### O que se pede
Por favor, transcreva sem nenhuma alteração as linhas a seguir, da linha com "Select the empty row area left of $350.00" até a linha com "pyautogui.click(x=62, y=160)", inclusive. Não inclua nenhuma outra linha.

### Informações exibidas

((

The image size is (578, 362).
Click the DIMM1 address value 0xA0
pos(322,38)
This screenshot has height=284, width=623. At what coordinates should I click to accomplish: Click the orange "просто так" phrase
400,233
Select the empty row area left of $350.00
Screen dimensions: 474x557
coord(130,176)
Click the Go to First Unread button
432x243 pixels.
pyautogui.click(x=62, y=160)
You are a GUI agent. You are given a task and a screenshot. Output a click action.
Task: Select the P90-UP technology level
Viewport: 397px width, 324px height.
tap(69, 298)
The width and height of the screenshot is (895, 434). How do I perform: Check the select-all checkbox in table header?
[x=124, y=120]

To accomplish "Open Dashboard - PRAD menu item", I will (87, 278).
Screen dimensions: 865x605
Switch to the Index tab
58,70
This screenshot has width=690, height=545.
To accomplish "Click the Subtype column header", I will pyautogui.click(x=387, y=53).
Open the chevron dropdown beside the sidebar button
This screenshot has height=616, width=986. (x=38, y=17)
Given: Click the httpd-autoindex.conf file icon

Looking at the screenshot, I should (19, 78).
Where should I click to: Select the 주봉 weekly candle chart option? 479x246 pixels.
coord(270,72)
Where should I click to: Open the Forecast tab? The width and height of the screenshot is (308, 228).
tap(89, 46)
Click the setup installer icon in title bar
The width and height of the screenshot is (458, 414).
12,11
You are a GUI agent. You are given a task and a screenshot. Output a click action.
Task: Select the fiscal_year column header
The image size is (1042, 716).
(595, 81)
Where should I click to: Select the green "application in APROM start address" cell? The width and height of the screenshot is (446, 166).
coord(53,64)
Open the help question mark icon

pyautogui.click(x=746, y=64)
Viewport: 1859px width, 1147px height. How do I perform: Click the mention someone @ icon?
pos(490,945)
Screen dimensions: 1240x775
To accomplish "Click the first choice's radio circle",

))

### Resultado da tarefa
Select the empty row area left of $350.00
Screen dimensions: 474x557
coord(130,176)
Click the Go to First Unread button
432x243 pixels.
pyautogui.click(x=62, y=160)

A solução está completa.